## Exercise aim
Please repeat exactly the lines below from the one containing "Image resolution: width=1155" down to the one containing "Open the RealAF", both included, and nothing else.

## Entries shown
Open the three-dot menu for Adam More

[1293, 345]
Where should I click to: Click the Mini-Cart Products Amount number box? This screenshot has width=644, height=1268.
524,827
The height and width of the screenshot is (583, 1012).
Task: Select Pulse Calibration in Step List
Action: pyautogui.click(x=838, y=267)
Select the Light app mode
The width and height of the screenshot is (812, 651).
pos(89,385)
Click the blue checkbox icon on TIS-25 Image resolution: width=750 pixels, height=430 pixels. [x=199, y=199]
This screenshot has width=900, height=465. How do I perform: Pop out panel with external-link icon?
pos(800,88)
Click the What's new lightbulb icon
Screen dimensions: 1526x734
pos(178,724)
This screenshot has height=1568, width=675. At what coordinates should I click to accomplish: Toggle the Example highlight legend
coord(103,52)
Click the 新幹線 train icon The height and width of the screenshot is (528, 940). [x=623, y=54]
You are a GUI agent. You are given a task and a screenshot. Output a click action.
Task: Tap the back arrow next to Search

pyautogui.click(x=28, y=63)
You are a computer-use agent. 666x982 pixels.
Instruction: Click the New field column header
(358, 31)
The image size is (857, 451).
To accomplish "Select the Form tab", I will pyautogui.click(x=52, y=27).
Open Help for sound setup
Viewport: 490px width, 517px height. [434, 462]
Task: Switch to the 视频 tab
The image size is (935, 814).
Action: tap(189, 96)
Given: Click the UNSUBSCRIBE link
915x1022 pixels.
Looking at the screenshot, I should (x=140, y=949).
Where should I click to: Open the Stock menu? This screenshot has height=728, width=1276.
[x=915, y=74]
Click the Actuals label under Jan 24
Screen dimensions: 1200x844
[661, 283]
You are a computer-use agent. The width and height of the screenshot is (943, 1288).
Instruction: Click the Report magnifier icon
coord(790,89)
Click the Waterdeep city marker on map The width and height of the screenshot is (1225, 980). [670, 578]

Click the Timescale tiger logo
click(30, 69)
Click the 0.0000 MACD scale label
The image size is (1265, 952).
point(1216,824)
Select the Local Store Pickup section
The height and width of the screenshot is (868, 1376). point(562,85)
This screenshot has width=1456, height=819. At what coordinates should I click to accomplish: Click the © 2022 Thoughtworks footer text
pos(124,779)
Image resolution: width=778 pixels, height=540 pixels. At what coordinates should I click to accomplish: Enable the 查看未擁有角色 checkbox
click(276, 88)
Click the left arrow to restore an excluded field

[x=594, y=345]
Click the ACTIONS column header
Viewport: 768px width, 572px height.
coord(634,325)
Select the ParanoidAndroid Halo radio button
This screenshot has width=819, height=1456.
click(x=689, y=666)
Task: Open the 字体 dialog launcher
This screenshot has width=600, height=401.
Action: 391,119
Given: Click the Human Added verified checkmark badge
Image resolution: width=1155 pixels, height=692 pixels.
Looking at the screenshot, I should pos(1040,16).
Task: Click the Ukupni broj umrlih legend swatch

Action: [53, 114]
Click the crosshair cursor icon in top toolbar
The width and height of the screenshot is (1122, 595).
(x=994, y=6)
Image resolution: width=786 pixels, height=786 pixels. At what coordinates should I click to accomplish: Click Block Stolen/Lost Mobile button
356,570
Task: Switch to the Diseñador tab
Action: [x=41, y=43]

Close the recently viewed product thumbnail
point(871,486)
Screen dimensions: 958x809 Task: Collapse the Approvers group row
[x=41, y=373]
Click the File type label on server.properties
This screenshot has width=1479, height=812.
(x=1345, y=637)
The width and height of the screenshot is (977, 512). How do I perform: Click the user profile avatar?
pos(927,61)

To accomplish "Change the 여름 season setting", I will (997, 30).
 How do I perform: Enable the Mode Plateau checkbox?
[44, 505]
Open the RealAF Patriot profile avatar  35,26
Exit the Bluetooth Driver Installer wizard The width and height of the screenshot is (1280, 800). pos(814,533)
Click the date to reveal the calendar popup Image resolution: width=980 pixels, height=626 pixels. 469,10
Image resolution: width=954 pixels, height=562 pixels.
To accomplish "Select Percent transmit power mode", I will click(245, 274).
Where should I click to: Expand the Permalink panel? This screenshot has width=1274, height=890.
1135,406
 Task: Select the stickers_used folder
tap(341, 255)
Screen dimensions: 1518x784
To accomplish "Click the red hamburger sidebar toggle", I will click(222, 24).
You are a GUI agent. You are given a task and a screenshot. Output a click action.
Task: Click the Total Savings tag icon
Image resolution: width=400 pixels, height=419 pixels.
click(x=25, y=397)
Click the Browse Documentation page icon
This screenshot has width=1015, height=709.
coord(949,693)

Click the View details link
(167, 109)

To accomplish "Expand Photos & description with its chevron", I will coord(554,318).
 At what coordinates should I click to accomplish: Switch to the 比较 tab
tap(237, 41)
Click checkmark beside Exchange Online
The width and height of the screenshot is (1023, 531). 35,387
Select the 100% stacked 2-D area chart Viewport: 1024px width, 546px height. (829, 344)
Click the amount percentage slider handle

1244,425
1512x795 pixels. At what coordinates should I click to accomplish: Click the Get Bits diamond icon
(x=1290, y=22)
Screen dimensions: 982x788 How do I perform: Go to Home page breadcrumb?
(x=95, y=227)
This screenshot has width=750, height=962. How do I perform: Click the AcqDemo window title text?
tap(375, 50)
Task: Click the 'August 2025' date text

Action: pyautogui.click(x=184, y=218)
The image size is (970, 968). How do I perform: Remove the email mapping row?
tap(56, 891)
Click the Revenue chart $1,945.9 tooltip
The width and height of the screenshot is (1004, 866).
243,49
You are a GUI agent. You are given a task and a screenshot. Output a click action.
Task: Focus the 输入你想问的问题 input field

## Result for this task
Image resolution: width=1155 pixels, height=692 pixels.
Looking at the screenshot, I should pos(1040,16).
Task: Click the Ukupni broj umrlih legend swatch

Action: [53, 114]
Click the crosshair cursor icon in top toolbar
The width and height of the screenshot is (1122, 595).
(x=994, y=6)
Image resolution: width=786 pixels, height=786 pixels. At what coordinates should I click to accomplish: Click Block Stolen/Lost Mobile button
356,570
Task: Switch to the Diseñador tab
Action: [x=41, y=43]

Close the recently viewed product thumbnail
point(871,486)
Screen dimensions: 958x809 Task: Collapse the Approvers group row
[x=41, y=373]
Click the File type label on server.properties
This screenshot has width=1479, height=812.
(x=1345, y=637)
The width and height of the screenshot is (977, 512). How do I perform: Click the user profile avatar?
pos(927,61)

To accomplish "Change the 여름 season setting", I will (997, 30).
 How do I perform: Enable the Mode Plateau checkbox?
[44, 505]
Open the RealAF Patriot profile avatar  35,26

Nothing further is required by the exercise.